Beyond the analysis of adaptive evolution in single populations, barcoded organisms can be used to explore a range of questions in ecology and evolution. For example, introducing a barcoded population to a community of microbial species allows analysis of the eco-evolutionary dynamics of the focal type embedded in a community [referred to as an ESENCE approach (Lenski 2017)]. To do so, a population of the model or nonmodel organism can be barcoded and then introduced into experimental cultures composed of complex microbial communities. The dynamics of that focal strain can then be observed over time. Using this procedure, the effects of manipulation of the community (such as specific composition, diversity, resource use, or adaptation to resources etc.) can be assessed.

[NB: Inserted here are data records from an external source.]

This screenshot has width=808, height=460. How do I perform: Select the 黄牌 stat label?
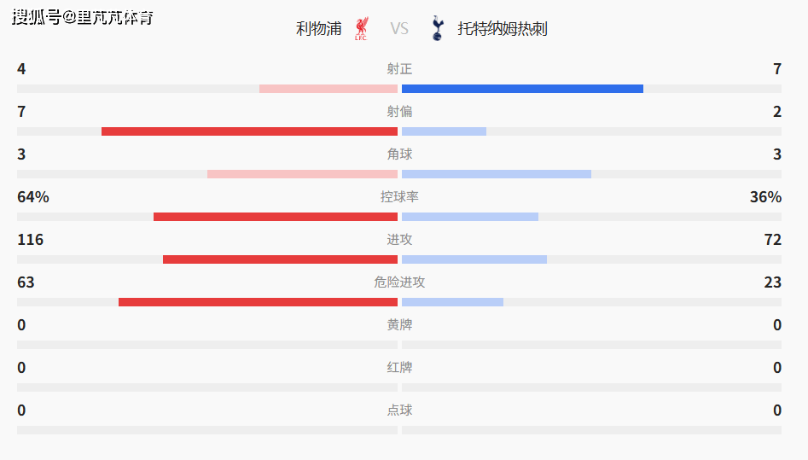399,325
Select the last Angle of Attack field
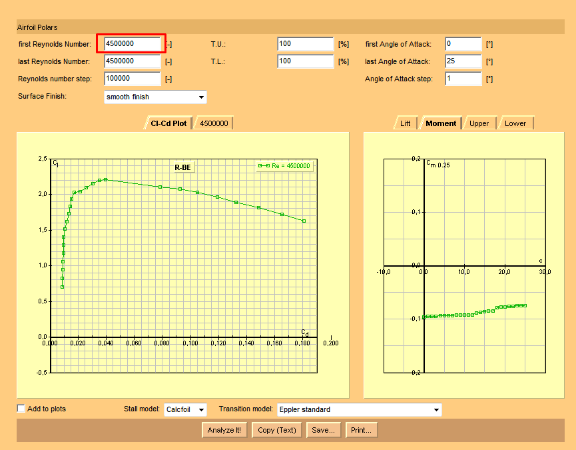 [463, 61]
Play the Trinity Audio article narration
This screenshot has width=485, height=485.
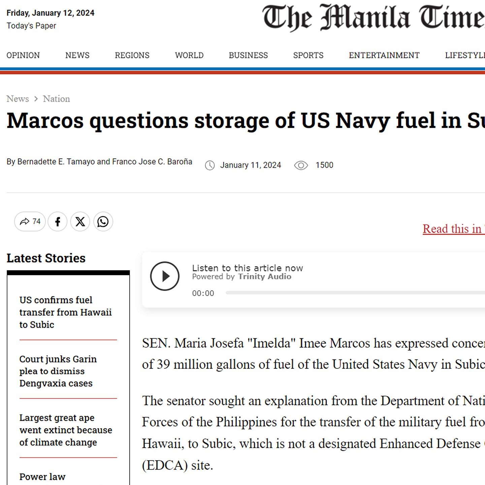point(165,276)
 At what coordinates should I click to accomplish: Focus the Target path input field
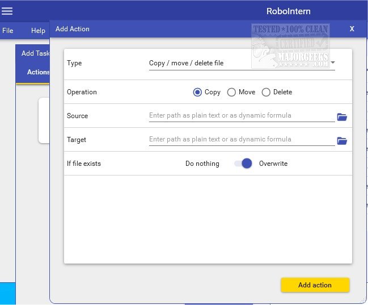(x=241, y=139)
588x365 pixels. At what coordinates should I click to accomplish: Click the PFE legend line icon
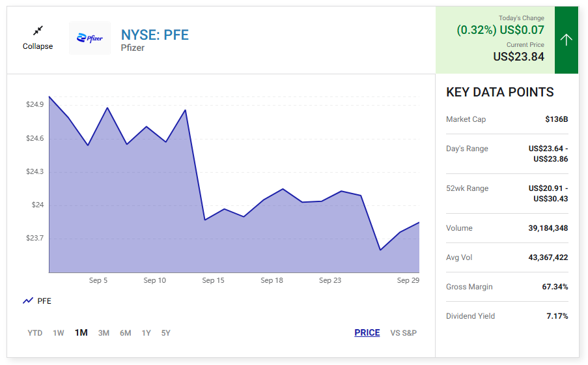pyautogui.click(x=28, y=301)
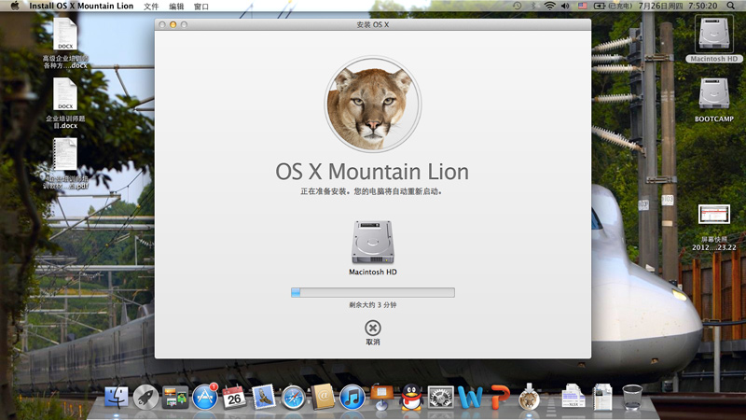Select BOOTCAMP drive on desktop
746x420 pixels.
[x=715, y=97]
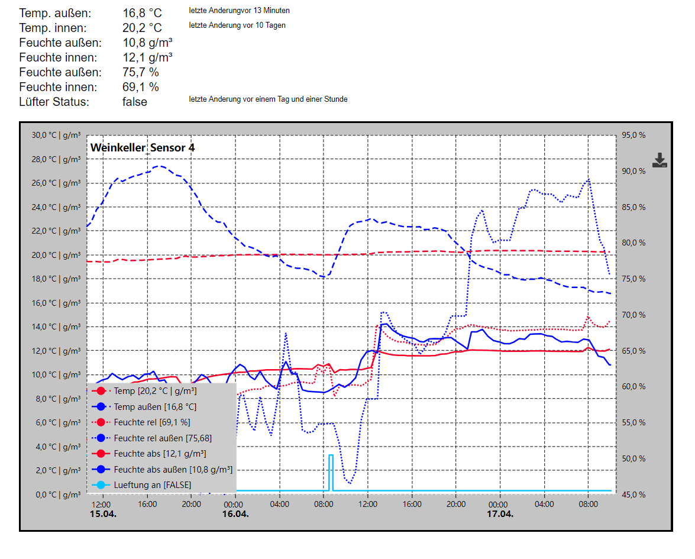Select the 17.04. date label on the x-axis
Screen dimensions: 695x559
[x=500, y=514]
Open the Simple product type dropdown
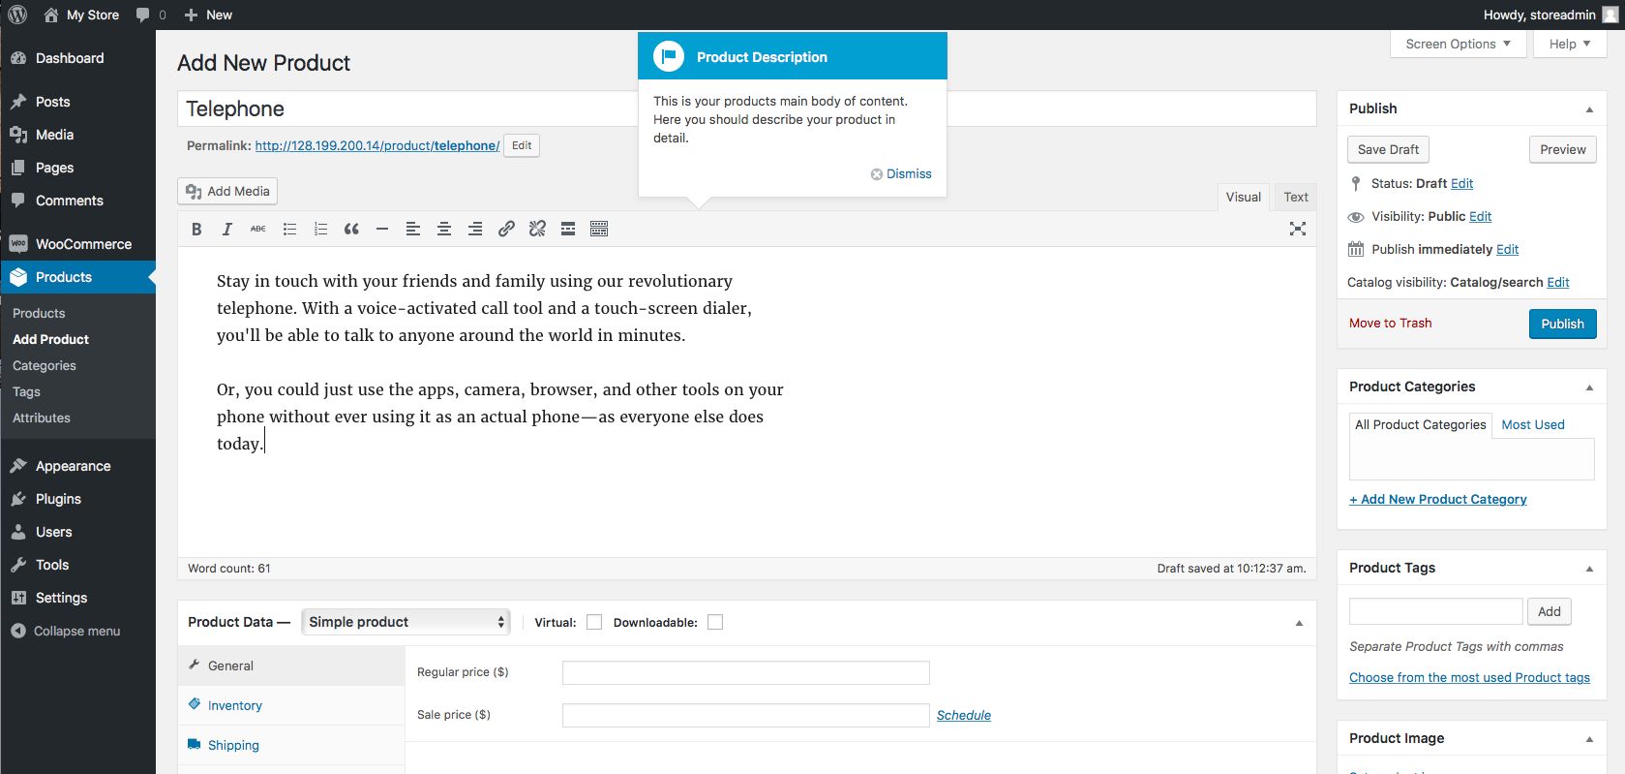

A second line of inquiry concerns ecological factors shaping diversification in the face of dispersal and recolonisation events. Populations of barcoded cells can be subjected to different regimes of dispersal or disturbance over short time scales.

Once experimental data have been acquired, further challenges remain, such as clustering of sequencing data and inference of eco-evolutionary dynamics. The current methodology (Levy et al. 2015; Ba et al. 2019; Kinsler et al. 2020; Vasquez et al. 2021; Avecilla et al. 2022; Johnson et al. 2023; Li et al. 2023) for analysing barcoding data has been tailored to specific types of experiments that assume absence of ecological processes, such as frequency-dependent selection. There is a considerable need to build pipelines for analysis that encompasses more complex and realistic eco-evolutionary scenarios. The challenges presented require extensive development and description and will be the subject of a forthcoming paper.

Conclusions

In this article, we have provided a step-by-step guide for barcoding microbial cells: from library preparation to amplicon sequencing, including methods to assess sequence data quality. As an example, a protocol to barcode Pseudomonas fluorescens SBW25 has been provided, and procedures have been emphasised, which enable maximum diversity of the resulting library. Barcoding SBW25, or any other strain, constitutes a powerful and versatile system for tracking the eco-evolutionary dynamics of populations—in a multitude of contexts—through time. We hope that the protocols described, along with the accompanying discussion, serve to promote the construction of barcoded libraries in a diverse array of organisms and the development of new experimental possibilities.